Der Bauernhof von Reinhard Hecker in Eppingen ist umgeben von Getreidefeldern. Treckerfahrer erscheinen mit voll beladenen Hängern und schütten das Getreide in der neu errichteten Lagerhalle ab. Von dort wird das Korn mit Radladern in einen Trichter verfrachtet und per Förderband an seinen endgültigen Lagerplatz transportiert. Das angelieferte Korn ist Dinkel, ein Urkorn.
"Wir haben uns auf alte Getreidearten spezialisiert", erläutert Hofinhaber Reinhard Hecker. Dinkel, Blue-Velvet-Urdinkel, Einkorn, Emmer, Waldstaudenroggen, Khorasan-Weizen heißen einige der alten Getreidearten, die von dem Eppinger Betrieb angebaut und weiterverarbeitet werden. Getreideanbau betreibt der Familienbetrieb schon seit 60 Jahren. Urkorn-Sorten baut die Familie erst seit zehn Jahren an.
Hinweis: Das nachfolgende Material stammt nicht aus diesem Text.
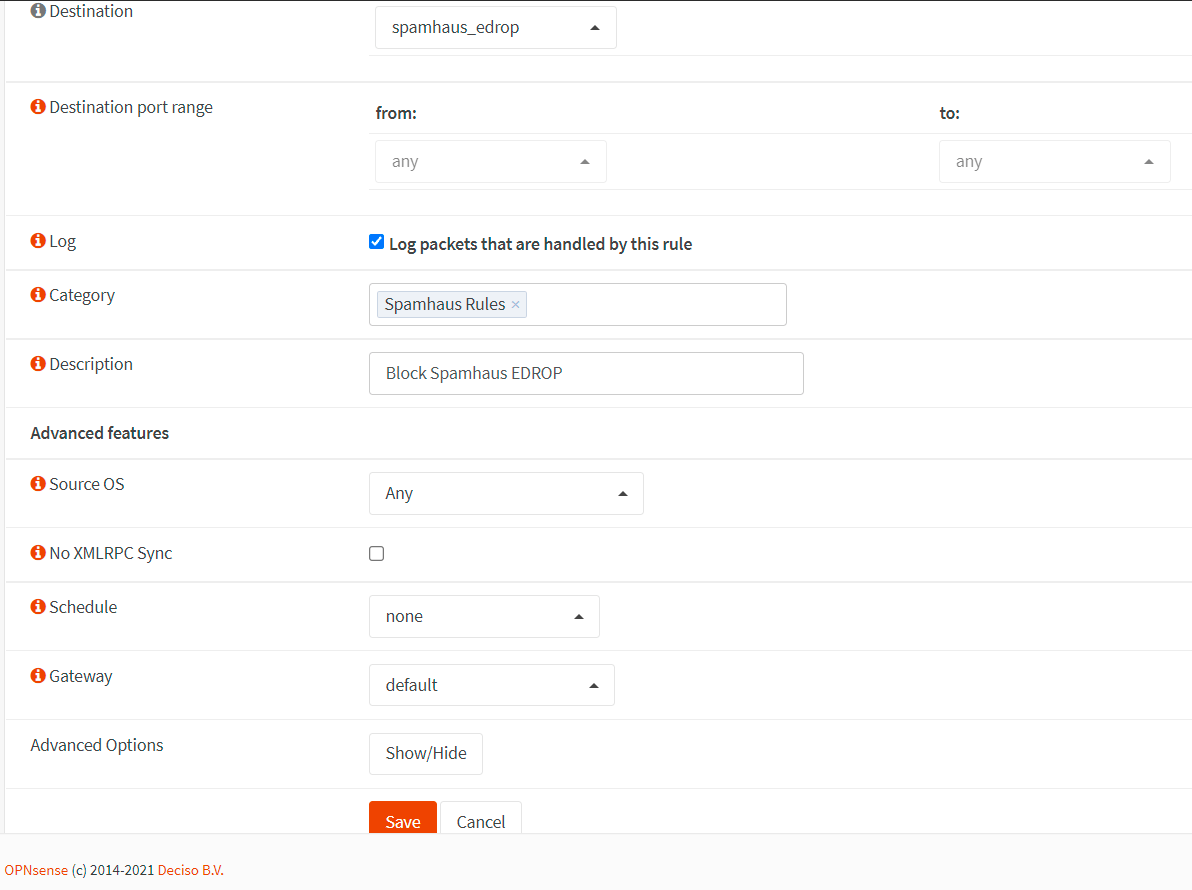1192x890 pixels.
Task: Click the info icon beside Destination
Action: coord(38,11)
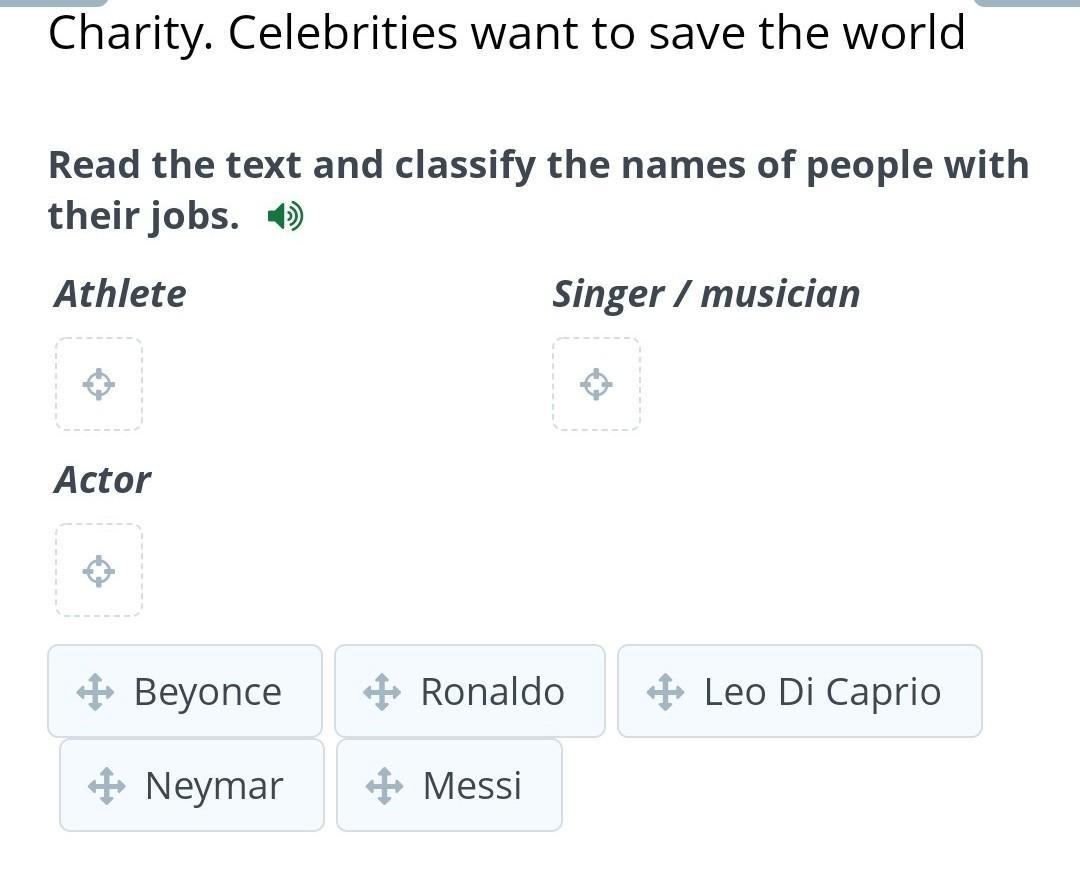This screenshot has height=892, width=1080.
Task: Choose the Messi name label
Action: coord(472,786)
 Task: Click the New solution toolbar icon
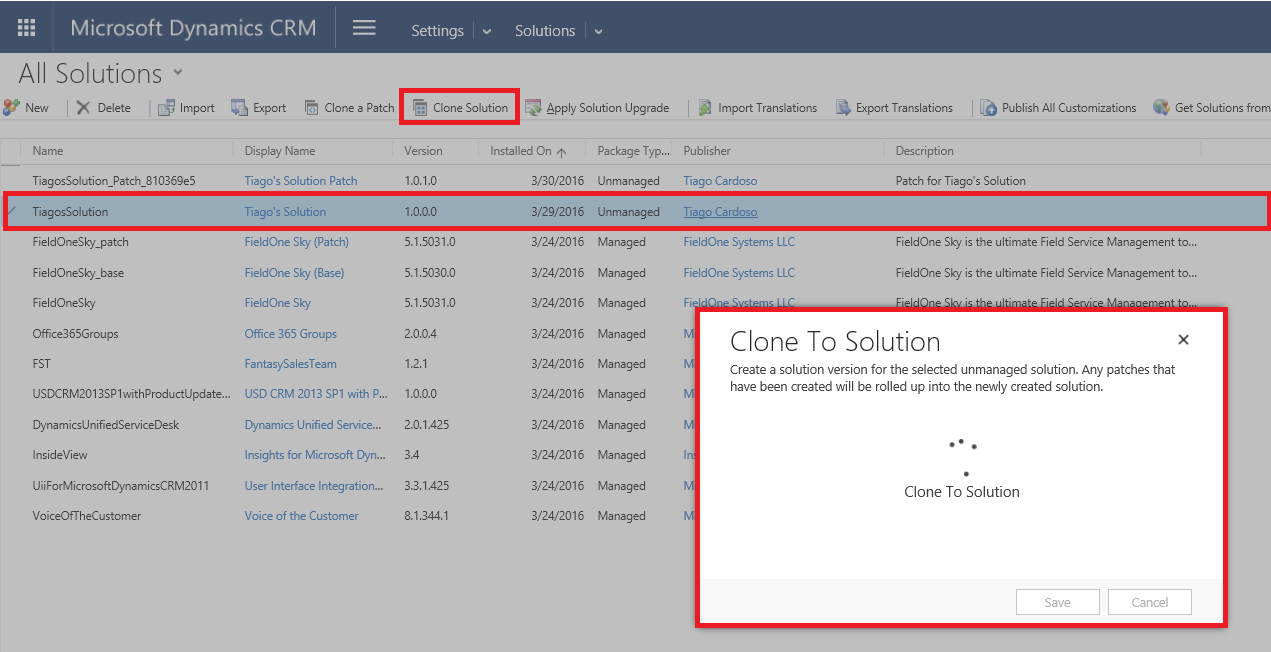12,107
Warum urwüchsiges Korn im Trend liegt
"Alte Getreidesorten liegen stark im Trend", weiß Hecker zu berichten. Immer mehr Menschen würden die Vorzüge der urwüchsigen Getreidearten schätzen und die Körner, beziehungsweise das daraus gewonnene Mehl in ihre Küche integrieren. Urkorn ist laut Hecker sehr robust, sodass der Betrieb ohne chemisch-synthetischen Pflanzenschutz auskomme. Das Getreide sei für viele Menschen bekömmlicher, als moderne Hochleistungs-Sorten. In Ötzis Provianttasche habe man Einkorn gefunden, erzählt Hecker. "Seine Nahrung kann nicht schlecht gewesen sein, wenn er sich 3000 Jahre lang so gut gehalten hat."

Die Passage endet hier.